__WORK TASK__
Repeat each entry in the listing word for word.

^^^^

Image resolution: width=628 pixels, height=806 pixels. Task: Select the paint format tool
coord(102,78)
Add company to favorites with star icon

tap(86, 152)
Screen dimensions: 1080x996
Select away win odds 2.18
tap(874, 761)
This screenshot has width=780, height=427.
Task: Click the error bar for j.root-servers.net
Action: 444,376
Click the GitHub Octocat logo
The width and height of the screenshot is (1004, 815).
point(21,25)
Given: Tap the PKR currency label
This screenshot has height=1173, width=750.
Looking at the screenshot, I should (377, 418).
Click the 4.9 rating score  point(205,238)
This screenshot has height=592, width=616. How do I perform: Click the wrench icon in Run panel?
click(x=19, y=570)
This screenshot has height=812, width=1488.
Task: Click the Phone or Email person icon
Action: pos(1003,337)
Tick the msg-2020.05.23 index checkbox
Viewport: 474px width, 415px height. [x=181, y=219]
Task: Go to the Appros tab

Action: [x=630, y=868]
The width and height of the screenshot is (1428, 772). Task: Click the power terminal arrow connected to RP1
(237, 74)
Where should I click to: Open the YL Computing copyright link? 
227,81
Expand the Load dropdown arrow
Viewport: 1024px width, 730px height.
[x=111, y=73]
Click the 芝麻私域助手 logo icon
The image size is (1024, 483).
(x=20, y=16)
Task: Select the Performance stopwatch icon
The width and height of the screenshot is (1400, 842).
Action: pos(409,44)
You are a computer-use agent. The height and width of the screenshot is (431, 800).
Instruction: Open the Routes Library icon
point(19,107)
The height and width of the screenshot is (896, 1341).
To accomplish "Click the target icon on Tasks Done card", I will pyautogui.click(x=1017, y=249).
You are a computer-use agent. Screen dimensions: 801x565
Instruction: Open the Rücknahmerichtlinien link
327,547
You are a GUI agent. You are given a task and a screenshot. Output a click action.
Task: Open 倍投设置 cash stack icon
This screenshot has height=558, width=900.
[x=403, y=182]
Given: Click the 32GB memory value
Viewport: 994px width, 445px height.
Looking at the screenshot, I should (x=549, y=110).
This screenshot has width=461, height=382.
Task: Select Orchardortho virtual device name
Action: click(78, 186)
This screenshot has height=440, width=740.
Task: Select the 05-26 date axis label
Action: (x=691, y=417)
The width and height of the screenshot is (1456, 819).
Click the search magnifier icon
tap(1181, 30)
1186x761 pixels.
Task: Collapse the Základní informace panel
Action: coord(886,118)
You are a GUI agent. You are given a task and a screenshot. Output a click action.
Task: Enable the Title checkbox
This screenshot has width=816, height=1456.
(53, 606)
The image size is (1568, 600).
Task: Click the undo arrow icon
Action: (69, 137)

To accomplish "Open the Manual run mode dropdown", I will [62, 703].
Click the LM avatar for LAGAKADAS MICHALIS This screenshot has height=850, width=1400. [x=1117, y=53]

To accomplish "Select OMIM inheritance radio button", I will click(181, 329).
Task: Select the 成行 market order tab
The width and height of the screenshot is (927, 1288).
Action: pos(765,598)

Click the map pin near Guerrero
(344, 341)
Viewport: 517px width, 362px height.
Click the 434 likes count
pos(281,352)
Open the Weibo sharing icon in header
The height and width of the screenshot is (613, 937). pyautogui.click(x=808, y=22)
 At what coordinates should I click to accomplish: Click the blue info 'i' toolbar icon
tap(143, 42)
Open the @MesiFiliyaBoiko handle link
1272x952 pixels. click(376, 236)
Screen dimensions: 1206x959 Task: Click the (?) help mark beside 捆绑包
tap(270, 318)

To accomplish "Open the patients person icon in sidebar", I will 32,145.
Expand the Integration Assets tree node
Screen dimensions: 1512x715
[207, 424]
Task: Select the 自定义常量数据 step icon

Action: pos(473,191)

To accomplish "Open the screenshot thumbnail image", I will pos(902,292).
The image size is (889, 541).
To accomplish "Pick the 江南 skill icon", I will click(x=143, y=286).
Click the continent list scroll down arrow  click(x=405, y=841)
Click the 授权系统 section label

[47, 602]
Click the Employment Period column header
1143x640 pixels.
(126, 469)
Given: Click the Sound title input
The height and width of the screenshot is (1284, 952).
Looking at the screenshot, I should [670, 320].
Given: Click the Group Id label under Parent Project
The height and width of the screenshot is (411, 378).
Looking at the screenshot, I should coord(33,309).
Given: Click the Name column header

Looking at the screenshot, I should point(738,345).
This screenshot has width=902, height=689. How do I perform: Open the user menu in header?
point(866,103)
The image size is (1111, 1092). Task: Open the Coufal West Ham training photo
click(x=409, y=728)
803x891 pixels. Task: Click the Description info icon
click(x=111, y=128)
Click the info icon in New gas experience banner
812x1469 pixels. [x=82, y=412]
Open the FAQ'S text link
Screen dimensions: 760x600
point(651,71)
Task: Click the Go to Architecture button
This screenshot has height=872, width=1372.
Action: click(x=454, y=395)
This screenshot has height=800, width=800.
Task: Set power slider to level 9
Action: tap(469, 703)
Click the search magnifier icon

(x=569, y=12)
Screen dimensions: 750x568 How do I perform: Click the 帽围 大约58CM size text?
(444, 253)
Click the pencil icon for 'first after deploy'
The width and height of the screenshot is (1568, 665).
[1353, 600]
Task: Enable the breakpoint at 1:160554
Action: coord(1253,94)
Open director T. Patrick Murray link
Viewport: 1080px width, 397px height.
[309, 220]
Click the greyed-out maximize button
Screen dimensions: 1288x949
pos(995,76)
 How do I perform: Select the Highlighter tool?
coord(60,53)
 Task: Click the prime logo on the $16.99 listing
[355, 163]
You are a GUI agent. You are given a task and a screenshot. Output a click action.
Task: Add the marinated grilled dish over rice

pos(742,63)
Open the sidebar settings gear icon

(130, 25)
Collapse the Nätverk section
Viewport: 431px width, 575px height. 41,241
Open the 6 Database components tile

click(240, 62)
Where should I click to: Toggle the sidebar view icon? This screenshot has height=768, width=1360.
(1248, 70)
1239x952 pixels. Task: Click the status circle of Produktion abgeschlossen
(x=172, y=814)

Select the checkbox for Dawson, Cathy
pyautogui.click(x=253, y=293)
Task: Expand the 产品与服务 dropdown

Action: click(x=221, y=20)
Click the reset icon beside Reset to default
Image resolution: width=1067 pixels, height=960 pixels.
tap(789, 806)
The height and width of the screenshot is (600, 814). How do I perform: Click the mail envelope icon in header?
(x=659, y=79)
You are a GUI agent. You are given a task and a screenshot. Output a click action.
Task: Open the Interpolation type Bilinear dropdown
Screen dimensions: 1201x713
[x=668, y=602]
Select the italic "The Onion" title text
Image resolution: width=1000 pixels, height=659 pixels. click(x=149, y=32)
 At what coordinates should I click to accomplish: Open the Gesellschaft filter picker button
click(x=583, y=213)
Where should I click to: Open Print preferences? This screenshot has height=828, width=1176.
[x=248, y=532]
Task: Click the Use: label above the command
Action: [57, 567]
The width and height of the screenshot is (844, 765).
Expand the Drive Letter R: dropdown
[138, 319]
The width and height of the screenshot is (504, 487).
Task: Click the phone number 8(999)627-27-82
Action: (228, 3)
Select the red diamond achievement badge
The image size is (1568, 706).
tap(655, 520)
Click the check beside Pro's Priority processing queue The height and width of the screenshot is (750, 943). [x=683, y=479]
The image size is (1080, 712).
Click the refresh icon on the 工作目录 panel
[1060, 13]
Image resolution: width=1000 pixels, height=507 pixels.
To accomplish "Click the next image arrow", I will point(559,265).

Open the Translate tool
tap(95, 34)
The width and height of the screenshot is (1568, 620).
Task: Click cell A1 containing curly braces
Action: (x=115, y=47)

^^^^

__EXERCISE ANSWER__
Image resolution: width=628 pixels, height=806 pixels. Task: Select the paint format tool
coord(102,78)
Add company to favorites with star icon

tap(86, 152)
Screen dimensions: 1080x996
Select away win odds 2.18
tap(874, 761)
This screenshot has width=780, height=427.
Task: Click the error bar for j.root-servers.net
Action: 444,376
Click the GitHub Octocat logo
The width and height of the screenshot is (1004, 815).
point(21,25)
Given: Tap the PKR currency label
This screenshot has height=1173, width=750.
Looking at the screenshot, I should (377, 418).
Click the 4.9 rating score  point(205,238)
This screenshot has height=592, width=616. How do I perform: Click the wrench icon in Run panel?
click(x=19, y=570)
This screenshot has height=812, width=1488.
Task: Click the Phone or Email person icon
Action: pos(1003,337)
Tick the msg-2020.05.23 index checkbox
Viewport: 474px width, 415px height. [x=181, y=219]
Task: Go to the Appros tab

Action: [x=630, y=868]
The width and height of the screenshot is (1428, 772). Task: Click the power terminal arrow connected to RP1
(237, 74)
Where should I click to: Open the YL Computing copyright link? 
227,81
Expand the Load dropdown arrow
Viewport: 1024px width, 730px height.
[x=111, y=73]
Click the 芝麻私域助手 logo icon
The image size is (1024, 483).
(x=20, y=16)
Task: Select the Performance stopwatch icon
The width and height of the screenshot is (1400, 842).
Action: pos(409,44)
You are a computer-use agent. The height and width of the screenshot is (431, 800).
Instruction: Open the Routes Library icon
point(19,107)
The height and width of the screenshot is (896, 1341).
To accomplish "Click the target icon on Tasks Done card", I will pyautogui.click(x=1017, y=249).
You are a computer-use agent. Screen dimensions: 801x565
Instruction: Open the Rücknahmerichtlinien link
327,547
You are a GUI agent. You are given a task and a screenshot. Output a click action.
Task: Open 倍投设置 cash stack icon
This screenshot has height=558, width=900.
[x=403, y=182]
Given: Click the 32GB memory value
Viewport: 994px width, 445px height.
Looking at the screenshot, I should (x=549, y=110).
This screenshot has width=461, height=382.
Task: Select Orchardortho virtual device name
Action: click(78, 186)
This screenshot has height=440, width=740.
Task: Select the 05-26 date axis label
Action: (x=691, y=417)
The width and height of the screenshot is (1456, 819).
Click the search magnifier icon
tap(1181, 30)
1186x761 pixels.
Task: Collapse the Základní informace panel
Action: coord(886,118)
You are a GUI agent. You are given a task and a screenshot. Output a click action.
Task: Enable the Title checkbox
This screenshot has width=816, height=1456.
(53, 606)
The image size is (1568, 600).
Task: Click the undo arrow icon
Action: (69, 137)

To accomplish "Open the Manual run mode dropdown", I will [62, 703].
Click the LM avatar for LAGAKADAS MICHALIS This screenshot has height=850, width=1400. [x=1117, y=53]

To accomplish "Select OMIM inheritance radio button", I will click(181, 329).
Task: Select the 成行 market order tab
The width and height of the screenshot is (927, 1288).
Action: pos(765,598)

Click the map pin near Guerrero
(344, 341)
Viewport: 517px width, 362px height.
Click the 434 likes count
pos(281,352)
Open the Weibo sharing icon in header
The height and width of the screenshot is (613, 937). pyautogui.click(x=808, y=22)
 At what coordinates should I click to accomplish: Click the blue info 'i' toolbar icon
tap(143, 42)
Open the @MesiFiliyaBoiko handle link
1272x952 pixels. click(376, 236)
Screen dimensions: 1206x959 Task: Click the (?) help mark beside 捆绑包
tap(270, 318)

To accomplish "Open the patients person icon in sidebar", I will 32,145.
Expand the Integration Assets tree node
Screen dimensions: 1512x715
[207, 424]
Task: Select the 自定义常量数据 step icon

Action: pos(473,191)

To accomplish "Open the screenshot thumbnail image", I will pos(902,292).
The image size is (889, 541).
To accomplish "Pick the 江南 skill icon", I will click(x=143, y=286).
Click the continent list scroll down arrow  click(x=405, y=841)
Click the 授权系统 section label

[47, 602]
Click the Employment Period column header
1143x640 pixels.
(126, 469)
Given: Click the Sound title input
The height and width of the screenshot is (1284, 952).
Looking at the screenshot, I should [670, 320].
Given: Click the Group Id label under Parent Project
The height and width of the screenshot is (411, 378).
Looking at the screenshot, I should coord(33,309).
Given: Click the Name column header

Looking at the screenshot, I should point(738,345).
This screenshot has width=902, height=689. How do I perform: Open the user menu in header?
point(866,103)
The image size is (1111, 1092). Task: Open the Coufal West Ham training photo
click(x=409, y=728)
803x891 pixels. Task: Click the Description info icon
click(x=111, y=128)
Click the info icon in New gas experience banner
812x1469 pixels. [x=82, y=412]
Open the FAQ'S text link
Screen dimensions: 760x600
point(651,71)
Task: Click the Go to Architecture button
This screenshot has height=872, width=1372.
Action: click(x=454, y=395)
This screenshot has height=800, width=800.
Task: Set power slider to level 9
Action: tap(469, 703)
Click the search magnifier icon

(x=569, y=12)
Screen dimensions: 750x568 How do I perform: Click the 帽围 大约58CM size text?
(444, 253)
Click the pencil icon for 'first after deploy'
The width and height of the screenshot is (1568, 665).
[1353, 600]
Task: Enable the breakpoint at 1:160554
Action: coord(1253,94)
Open director T. Patrick Murray link
Viewport: 1080px width, 397px height.
[309, 220]
Click the greyed-out maximize button
Screen dimensions: 1288x949
pos(995,76)
 How do I perform: Select the Highlighter tool?
coord(60,53)
 Task: Click the prime logo on the $16.99 listing
[355, 163]
You are a GUI agent. You are given a task and a screenshot. Output a click action.
Task: Add the marinated grilled dish over rice

pos(742,63)
Open the sidebar settings gear icon

(130, 25)
Collapse the Nätverk section
Viewport: 431px width, 575px height. 41,241
Open the 6 Database components tile

click(240, 62)
Where should I click to: Toggle the sidebar view icon? This screenshot has height=768, width=1360.
(1248, 70)
1239x952 pixels. Task: Click the status circle of Produktion abgeschlossen
(x=172, y=814)

Select the checkbox for Dawson, Cathy
pyautogui.click(x=253, y=293)
Task: Expand the 产品与服务 dropdown

Action: click(x=221, y=20)
Click the reset icon beside Reset to default
Image resolution: width=1067 pixels, height=960 pixels.
tap(789, 806)
The height and width of the screenshot is (600, 814). How do I perform: Click the mail envelope icon in header?
(x=659, y=79)
You are a GUI agent. You are given a task and a screenshot. Output a click action.
Task: Open the Interpolation type Bilinear dropdown
Screen dimensions: 1201x713
[x=668, y=602]
Select the italic "The Onion" title text
Image resolution: width=1000 pixels, height=659 pixels. click(x=149, y=32)
 At what coordinates should I click to accomplish: Open the Gesellschaft filter picker button
click(x=583, y=213)
Where should I click to: Open Print preferences? This screenshot has height=828, width=1176.
[x=248, y=532]
Task: Click the Use: label above the command
Action: [57, 567]
The width and height of the screenshot is (844, 765).
Expand the Drive Letter R: dropdown
[138, 319]
The width and height of the screenshot is (504, 487).
Task: Click the phone number 8(999)627-27-82
Action: (228, 3)
Select the red diamond achievement badge
The image size is (1568, 706).
tap(655, 520)
Click the check beside Pro's Priority processing queue The height and width of the screenshot is (750, 943). [x=683, y=479]
The image size is (1080, 712).
Click the refresh icon on the 工作目录 panel
[1060, 13]
Image resolution: width=1000 pixels, height=507 pixels.
To accomplish "Click the next image arrow", I will point(559,265).

Open the Translate tool
tap(95, 34)
The width and height of the screenshot is (1568, 620).
Task: Click cell A1 containing curly braces
Action: (x=115, y=47)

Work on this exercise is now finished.